The Science of Ice Cream - WorldOfChemicals

The Science of Ice Cream

Category : General Chemicals
Published by : Data Research Analyst, Worldofchemicals.com

If you think about an ice cream than it is actually a quite complex and multi-faceted composition. Ice cream need to be solid, still soft, and need to be preferably stay this way while melting slowly.

What is ice-cream?

Ice cream is a frozen food which is sweet and is typically eaten as a snack or as a dessert. Ice-creams are generally made up of dairy products, such as cream and milk and is then often combined with other ingredients, fruits or flavors.

The reasons behind delicate ice cream is conclusively a food chemistry matter.
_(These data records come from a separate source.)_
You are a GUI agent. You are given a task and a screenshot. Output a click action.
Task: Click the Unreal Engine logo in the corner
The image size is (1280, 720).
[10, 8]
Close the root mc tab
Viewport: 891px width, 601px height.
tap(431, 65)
Basic components of ice cream:

Most of the ice creams consists emulsion of following five basic components:

  • Ice Crystals:

Ice crystals are created when the water-content starts to freeze. Ice is then put in the ice-cream to give it solidity and body. How fine or grainy the ice-cream turns out is dependent on the size of the size of the crystals. Therefore the objective is to keep the size of the crystals down as much as possible.

  • Sweeteners

Generally distinct sugars, honey or syrups are used as a sweeteners. Sweeteners adds sweetness as well as improves texture and body of the ice-cream.

  • Fat

Fat is often in the form of butter and is added to give richness and stabilize the base. Adding fat also improves density and smoothness and also increases flavours.

  • Air

Air is the invisible ingredient in the ice-cream. Around 30-50 % of the total volume of the ice-cream is made up of air. The volume of air added into the ice-cream is known as overrun. General consistency of ice-cream is the result of the tiny air cells which is whipped into the base mix. Adding lot of air to ice-cream results in melting of it quickly than the ice-cream with less air.

Basic process of ice-cream making:

  • Preparation of the base:

The first step is to make liquid ice-cream base with appropriate proportions of all the ingredients. There are lot of variations available for the balanced proportions but the most recommended balance is water 60%, sugar around 15%, non-fat milk content about 10% and 10-20% of milk fat content.

  • Pasteurisation:

Pasteurisation is the process of destroying harmful bacteria by heating the base of the ice-cream. It is an essential step for commercial ice-cream production. The base is heated to around 85 degree Celsius and then stirred.

  • Homogenisation:

Homogenisation is done for better breaking up and dispersion of fat droplets for enhancing fat emulsion in the ice-cream base. Homogenisation is generally done by churning the base at intense temperatures. The more uniformly distributed fats gives a thinner base which results in better capturing of air.

  • Maturing:

The ice-cream base is given time to get mature and age before it goes for freezing after gone through the previous processes. During ageing the ingredients of the base gets settled down which improves the texture, smoothness and stability. Speaking scientifically, the maturing lets the myriads of individual fat molecules solidify partially and get their surface coated by the proteins.

  • Freezing:

This is the step where the ice-cream maker is used. While churning the base is frozen and air is whipped by the dasher and then certain flavouring solids are combined.

Liquid nitrogen can be used for immediate freezing of the ice-cream bases.

  • Hardening:

You are ready with your ice-cream after freezing, but ice-cream is in reality only half-frozen and may require some more time in freezer to gain more stability. Many considers final temperature in between -10 to -12 degree Celsius for it to be ideal, now the ice-cream being firm enough to scoop well.